(Instructions to follow): Identify every line in the records below that contains the word "Given", and reproduce each one.

Top of Data for analysis

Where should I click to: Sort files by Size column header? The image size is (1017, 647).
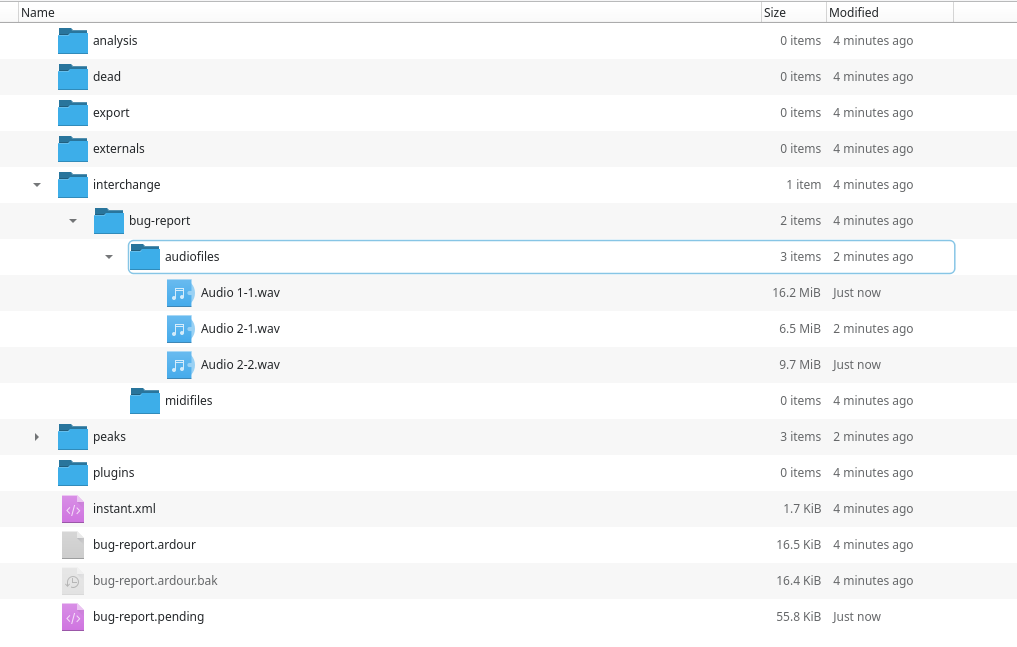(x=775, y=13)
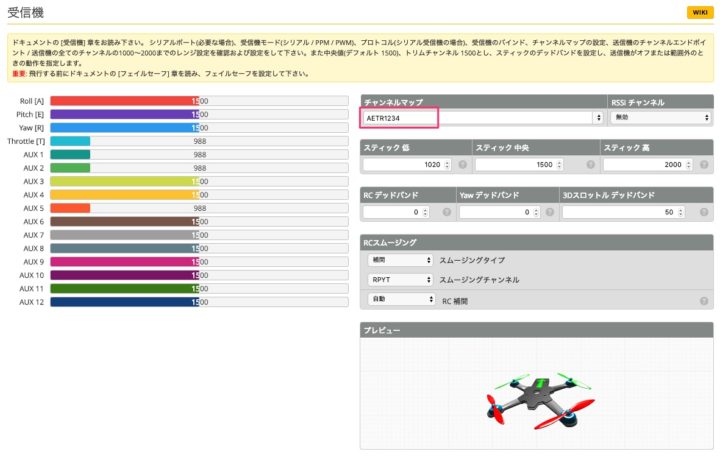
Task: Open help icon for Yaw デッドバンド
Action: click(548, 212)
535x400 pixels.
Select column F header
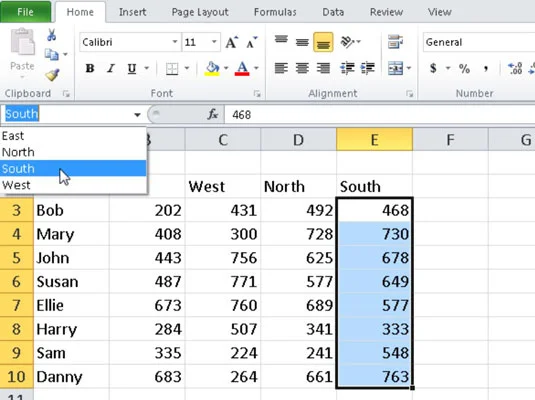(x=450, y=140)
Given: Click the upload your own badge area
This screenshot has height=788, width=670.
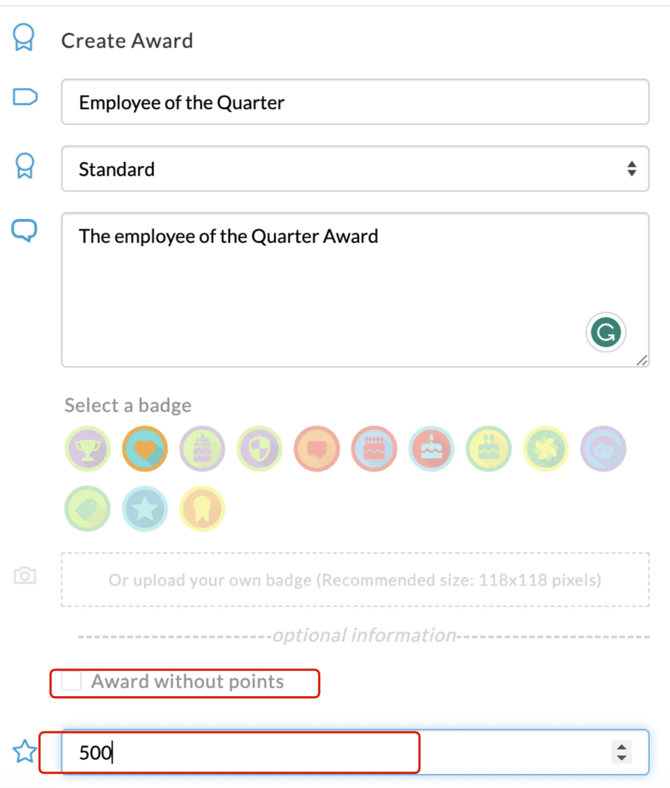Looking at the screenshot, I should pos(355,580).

Bottom of Data for analysis
Top of Data for analysis

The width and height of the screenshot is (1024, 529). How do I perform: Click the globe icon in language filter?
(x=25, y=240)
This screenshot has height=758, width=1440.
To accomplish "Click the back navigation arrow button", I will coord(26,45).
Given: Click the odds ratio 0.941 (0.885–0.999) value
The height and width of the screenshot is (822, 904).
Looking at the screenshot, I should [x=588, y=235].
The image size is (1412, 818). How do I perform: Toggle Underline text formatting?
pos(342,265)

Bottom of Data for analysis

(Result for this exercise):
Given: Click the upload your own badge area
Given: Click the odds ratio 0.941 (0.885–0.999) value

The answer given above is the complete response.